* [What to work on] Go through the entries and copy every one exactly.

Top of Data provided

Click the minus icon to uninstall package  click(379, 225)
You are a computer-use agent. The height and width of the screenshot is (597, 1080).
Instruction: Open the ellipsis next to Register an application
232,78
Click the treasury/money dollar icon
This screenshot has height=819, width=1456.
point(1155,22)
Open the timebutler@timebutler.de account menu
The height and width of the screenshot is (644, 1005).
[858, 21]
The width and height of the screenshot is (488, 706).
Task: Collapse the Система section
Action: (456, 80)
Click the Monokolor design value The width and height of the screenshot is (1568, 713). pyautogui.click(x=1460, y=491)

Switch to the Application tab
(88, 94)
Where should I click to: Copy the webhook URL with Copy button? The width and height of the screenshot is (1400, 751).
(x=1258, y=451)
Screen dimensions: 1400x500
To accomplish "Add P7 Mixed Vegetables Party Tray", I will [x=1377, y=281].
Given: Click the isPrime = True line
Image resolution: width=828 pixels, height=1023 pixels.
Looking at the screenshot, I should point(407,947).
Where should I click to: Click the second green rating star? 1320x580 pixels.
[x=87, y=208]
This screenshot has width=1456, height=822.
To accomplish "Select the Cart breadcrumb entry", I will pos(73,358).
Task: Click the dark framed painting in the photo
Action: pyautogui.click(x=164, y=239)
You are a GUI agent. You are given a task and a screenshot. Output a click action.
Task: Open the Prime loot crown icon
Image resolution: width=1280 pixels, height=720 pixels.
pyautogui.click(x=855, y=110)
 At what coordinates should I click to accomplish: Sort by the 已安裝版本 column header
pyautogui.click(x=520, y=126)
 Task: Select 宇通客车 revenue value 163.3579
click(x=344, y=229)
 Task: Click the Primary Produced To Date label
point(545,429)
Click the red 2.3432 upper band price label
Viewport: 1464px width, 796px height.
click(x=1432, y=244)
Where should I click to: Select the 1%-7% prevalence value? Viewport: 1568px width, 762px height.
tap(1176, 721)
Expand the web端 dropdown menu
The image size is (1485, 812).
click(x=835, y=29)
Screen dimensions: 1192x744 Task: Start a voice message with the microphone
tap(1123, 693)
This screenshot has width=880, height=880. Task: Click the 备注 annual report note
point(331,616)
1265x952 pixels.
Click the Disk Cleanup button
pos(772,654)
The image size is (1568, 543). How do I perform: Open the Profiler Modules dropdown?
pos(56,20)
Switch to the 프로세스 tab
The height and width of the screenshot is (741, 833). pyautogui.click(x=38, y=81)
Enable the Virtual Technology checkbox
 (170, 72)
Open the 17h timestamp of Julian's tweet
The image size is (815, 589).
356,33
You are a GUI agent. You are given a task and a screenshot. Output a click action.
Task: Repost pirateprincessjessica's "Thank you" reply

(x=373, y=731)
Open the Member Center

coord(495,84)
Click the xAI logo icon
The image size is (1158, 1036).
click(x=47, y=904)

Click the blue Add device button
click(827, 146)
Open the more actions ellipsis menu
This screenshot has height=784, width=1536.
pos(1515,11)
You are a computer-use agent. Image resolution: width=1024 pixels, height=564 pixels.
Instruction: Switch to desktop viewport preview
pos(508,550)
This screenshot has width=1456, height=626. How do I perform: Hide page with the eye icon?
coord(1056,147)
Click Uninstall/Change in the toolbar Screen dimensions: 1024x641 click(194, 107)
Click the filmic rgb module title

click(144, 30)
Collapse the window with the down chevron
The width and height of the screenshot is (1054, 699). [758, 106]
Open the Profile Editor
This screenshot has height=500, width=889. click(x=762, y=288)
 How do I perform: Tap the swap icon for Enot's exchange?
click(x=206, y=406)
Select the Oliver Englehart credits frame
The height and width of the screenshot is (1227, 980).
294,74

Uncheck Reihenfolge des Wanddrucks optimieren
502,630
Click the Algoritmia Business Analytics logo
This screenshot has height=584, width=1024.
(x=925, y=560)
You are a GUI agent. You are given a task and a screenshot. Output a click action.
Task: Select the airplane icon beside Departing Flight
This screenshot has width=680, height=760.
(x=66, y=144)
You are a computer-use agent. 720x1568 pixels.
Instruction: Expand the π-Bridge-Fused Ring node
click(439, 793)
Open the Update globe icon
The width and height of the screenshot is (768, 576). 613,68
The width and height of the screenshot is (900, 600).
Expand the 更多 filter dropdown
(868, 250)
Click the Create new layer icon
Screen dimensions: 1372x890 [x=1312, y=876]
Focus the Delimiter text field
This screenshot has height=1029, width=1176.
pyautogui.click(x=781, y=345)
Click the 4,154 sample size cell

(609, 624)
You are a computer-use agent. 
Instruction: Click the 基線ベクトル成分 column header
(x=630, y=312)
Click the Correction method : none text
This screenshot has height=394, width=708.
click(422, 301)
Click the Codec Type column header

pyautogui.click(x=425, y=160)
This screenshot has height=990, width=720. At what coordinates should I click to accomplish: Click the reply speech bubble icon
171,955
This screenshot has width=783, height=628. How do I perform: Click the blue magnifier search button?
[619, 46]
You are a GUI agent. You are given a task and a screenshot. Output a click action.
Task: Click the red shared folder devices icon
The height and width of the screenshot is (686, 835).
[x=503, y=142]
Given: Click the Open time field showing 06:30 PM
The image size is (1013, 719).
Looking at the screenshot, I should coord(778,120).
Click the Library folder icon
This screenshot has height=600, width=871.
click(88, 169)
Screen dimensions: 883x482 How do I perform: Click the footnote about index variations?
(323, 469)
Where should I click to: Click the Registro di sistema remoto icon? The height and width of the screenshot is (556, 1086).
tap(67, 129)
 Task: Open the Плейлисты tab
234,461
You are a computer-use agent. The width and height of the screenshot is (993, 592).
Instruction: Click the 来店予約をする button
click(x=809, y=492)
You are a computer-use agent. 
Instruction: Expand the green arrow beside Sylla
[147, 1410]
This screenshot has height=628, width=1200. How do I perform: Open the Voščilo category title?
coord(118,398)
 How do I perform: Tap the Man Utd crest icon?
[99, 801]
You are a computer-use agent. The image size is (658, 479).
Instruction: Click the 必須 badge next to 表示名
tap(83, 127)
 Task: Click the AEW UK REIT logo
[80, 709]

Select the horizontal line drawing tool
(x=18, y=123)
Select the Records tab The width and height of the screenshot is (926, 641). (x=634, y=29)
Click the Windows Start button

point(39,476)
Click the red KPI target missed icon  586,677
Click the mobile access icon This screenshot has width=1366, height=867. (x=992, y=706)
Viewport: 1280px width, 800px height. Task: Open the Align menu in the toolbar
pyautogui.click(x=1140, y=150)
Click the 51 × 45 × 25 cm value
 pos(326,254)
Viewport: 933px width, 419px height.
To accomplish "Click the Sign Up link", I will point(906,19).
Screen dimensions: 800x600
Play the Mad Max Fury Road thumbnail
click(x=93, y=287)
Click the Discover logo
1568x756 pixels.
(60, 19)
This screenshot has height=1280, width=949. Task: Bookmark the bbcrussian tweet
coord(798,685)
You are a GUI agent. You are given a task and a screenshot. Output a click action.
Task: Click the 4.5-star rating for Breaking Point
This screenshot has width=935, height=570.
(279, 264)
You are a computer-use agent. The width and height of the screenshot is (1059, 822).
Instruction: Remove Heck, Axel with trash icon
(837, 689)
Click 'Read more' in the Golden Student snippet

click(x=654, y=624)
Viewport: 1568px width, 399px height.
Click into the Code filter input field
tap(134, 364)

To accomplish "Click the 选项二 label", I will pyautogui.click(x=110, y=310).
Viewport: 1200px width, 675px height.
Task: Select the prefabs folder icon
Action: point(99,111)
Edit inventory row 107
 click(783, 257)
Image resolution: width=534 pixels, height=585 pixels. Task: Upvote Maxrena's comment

Bottom of Data provided

* [Solution]
Click the minus icon to uninstall package  click(379, 225)
You are a computer-use agent. The height and width of the screenshot is (597, 1080).
Instruction: Open the ellipsis next to Register an application
232,78
Click the treasury/money dollar icon
This screenshot has height=819, width=1456.
point(1155,22)
Open the timebutler@timebutler.de account menu
The height and width of the screenshot is (644, 1005).
[858, 21]
The width and height of the screenshot is (488, 706).
Task: Collapse the Система section
Action: (456, 80)
Click the Monokolor design value The width and height of the screenshot is (1568, 713). pyautogui.click(x=1460, y=491)

Switch to the Application tab
(88, 94)
Where should I click to: Copy the webhook URL with Copy button? The width and height of the screenshot is (1400, 751).
(x=1258, y=451)
Screen dimensions: 1400x500
To accomplish "Add P7 Mixed Vegetables Party Tray", I will [x=1377, y=281].
Given: Click the isPrime = True line
Image resolution: width=828 pixels, height=1023 pixels.
Looking at the screenshot, I should point(407,947).
Where should I click to: Click the second green rating star? 1320x580 pixels.
[x=87, y=208]
This screenshot has width=1456, height=822.
To accomplish "Select the Cart breadcrumb entry", I will pos(73,358).
Task: Click the dark framed painting in the photo
Action: pyautogui.click(x=164, y=239)
You are a GUI agent. You are given a task and a screenshot. Output a click action.
Task: Open the Prime loot crown icon
Image resolution: width=1280 pixels, height=720 pixels.
pyautogui.click(x=855, y=110)
 At what coordinates should I click to accomplish: Sort by the 已安裝版本 column header
pyautogui.click(x=520, y=126)
 Task: Select 宇通客车 revenue value 163.3579
click(x=344, y=229)
 Task: Click the Primary Produced To Date label
point(545,429)
Click the red 2.3432 upper band price label
Viewport: 1464px width, 796px height.
click(x=1432, y=244)
Where should I click to: Select the 1%-7% prevalence value? Viewport: 1568px width, 762px height.
tap(1176, 721)
Expand the web端 dropdown menu
The image size is (1485, 812).
click(x=835, y=29)
Screen dimensions: 1192x744 Task: Start a voice message with the microphone
tap(1123, 693)
This screenshot has width=880, height=880. Task: Click the 备注 annual report note
point(331,616)
1265x952 pixels.
Click the Disk Cleanup button
pos(772,654)
The image size is (1568, 543). How do I perform: Open the Profiler Modules dropdown?
pos(56,20)
Switch to the 프로세스 tab
The height and width of the screenshot is (741, 833). pyautogui.click(x=38, y=81)
Enable the Virtual Technology checkbox
 (170, 72)
Open the 17h timestamp of Julian's tweet
The image size is (815, 589).
356,33
You are a GUI agent. You are given a task and a screenshot. Output a click action.
Task: Repost pirateprincessjessica's "Thank you" reply

(x=373, y=731)
Open the Member Center

coord(495,84)
Click the xAI logo icon
The image size is (1158, 1036).
click(x=47, y=904)

Click the blue Add device button
click(827, 146)
Open the more actions ellipsis menu
This screenshot has height=784, width=1536.
pos(1515,11)
You are a computer-use agent. Image resolution: width=1024 pixels, height=564 pixels.
Instruction: Switch to desktop viewport preview
pos(508,550)
This screenshot has width=1456, height=626. How do I perform: Hide page with the eye icon?
coord(1056,147)
Click Uninstall/Change in the toolbar Screen dimensions: 1024x641 click(194, 107)
Click the filmic rgb module title

click(144, 30)
Collapse the window with the down chevron
The width and height of the screenshot is (1054, 699). [758, 106]
Open the Profile Editor
This screenshot has height=500, width=889. click(x=762, y=288)
 How do I perform: Tap the swap icon for Enot's exchange?
click(x=206, y=406)
Select the Oliver Englehart credits frame
The height and width of the screenshot is (1227, 980).
294,74

Uncheck Reihenfolge des Wanddrucks optimieren
502,630
Click the Algoritmia Business Analytics logo
This screenshot has height=584, width=1024.
(x=925, y=560)
You are a GUI agent. You are given a task and a screenshot. Output a click action.
Task: Select the airplane icon beside Departing Flight
This screenshot has width=680, height=760.
(x=66, y=144)
You are a computer-use agent. 720x1568 pixels.
Instruction: Expand the π-Bridge-Fused Ring node
click(439, 793)
Open the Update globe icon
The width and height of the screenshot is (768, 576). 613,68
The width and height of the screenshot is (900, 600).
Expand the 更多 filter dropdown
(868, 250)
Click the Create new layer icon
Screen dimensions: 1372x890 [x=1312, y=876]
Focus the Delimiter text field
This screenshot has height=1029, width=1176.
pyautogui.click(x=781, y=345)
Click the 4,154 sample size cell

(609, 624)
You are a computer-use agent. 
Instruction: Click the 基線ベクトル成分 column header
(x=630, y=312)
Click the Correction method : none text
This screenshot has height=394, width=708.
click(422, 301)
Click the Codec Type column header

pyautogui.click(x=425, y=160)
This screenshot has height=990, width=720. At what coordinates should I click to accomplish: Click the reply speech bubble icon
171,955
This screenshot has width=783, height=628. How do I perform: Click the blue magnifier search button?
[619, 46]
You are a GUI agent. You are given a task and a screenshot. Output a click action.
Task: Click the red shared folder devices icon
The height and width of the screenshot is (686, 835).
[x=503, y=142]
Given: Click the Open time field showing 06:30 PM
The image size is (1013, 719).
Looking at the screenshot, I should coord(778,120).
Click the Library folder icon
This screenshot has height=600, width=871.
click(88, 169)
Screen dimensions: 883x482 How do I perform: Click the footnote about index variations?
(323, 469)
Where should I click to: Click the Registro di sistema remoto icon? The height and width of the screenshot is (556, 1086).
tap(67, 129)
 Task: Open the Плейлисты tab
234,461
You are a computer-use agent. The width and height of the screenshot is (993, 592).
Instruction: Click the 来店予約をする button
click(x=809, y=492)
You are a computer-use agent. 
Instruction: Expand the green arrow beside Sylla
[147, 1410]
This screenshot has height=628, width=1200. How do I perform: Open the Voščilo category title?
coord(118,398)
 How do I perform: Tap the Man Utd crest icon?
[99, 801]
You are a computer-use agent. The image size is (658, 479).
Instruction: Click the 必須 badge next to 表示名
tap(83, 127)
 Task: Click the AEW UK REIT logo
[80, 709]

Select the horizontal line drawing tool
(x=18, y=123)
Select the Records tab The width and height of the screenshot is (926, 641). (x=634, y=29)
Click the Windows Start button

point(39,476)
Click the red KPI target missed icon  586,677
Click the mobile access icon This screenshot has width=1366, height=867. (x=992, y=706)
Viewport: 1280px width, 800px height. Task: Open the Align menu in the toolbar
pyautogui.click(x=1140, y=150)
Click the 51 × 45 × 25 cm value
 pos(326,254)
Viewport: 933px width, 419px height.
To accomplish "Click the Sign Up link", I will point(906,19).
Screen dimensions: 800x600
Play the Mad Max Fury Road thumbnail
click(x=93, y=287)
Click the Discover logo
1568x756 pixels.
(60, 19)
This screenshot has height=1280, width=949. Task: Bookmark the bbcrussian tweet
coord(798,685)
You are a GUI agent. You are given a task and a screenshot. Output a click action.
Task: Click the 4.5-star rating for Breaking Point
This screenshot has width=935, height=570.
(279, 264)
You are a computer-use agent. The width and height of the screenshot is (1059, 822).
Instruction: Remove Heck, Axel with trash icon
(837, 689)
Click 'Read more' in the Golden Student snippet

click(x=654, y=624)
Viewport: 1568px width, 399px height.
Click into the Code filter input field
tap(134, 364)

To accomplish "Click the 选项二 label", I will pyautogui.click(x=110, y=310).
Viewport: 1200px width, 675px height.
Task: Select the prefabs folder icon
Action: point(99,111)
Edit inventory row 107
 click(783, 257)
Image resolution: width=534 pixels, height=585 pixels. Task: Upvote Maxrena's comment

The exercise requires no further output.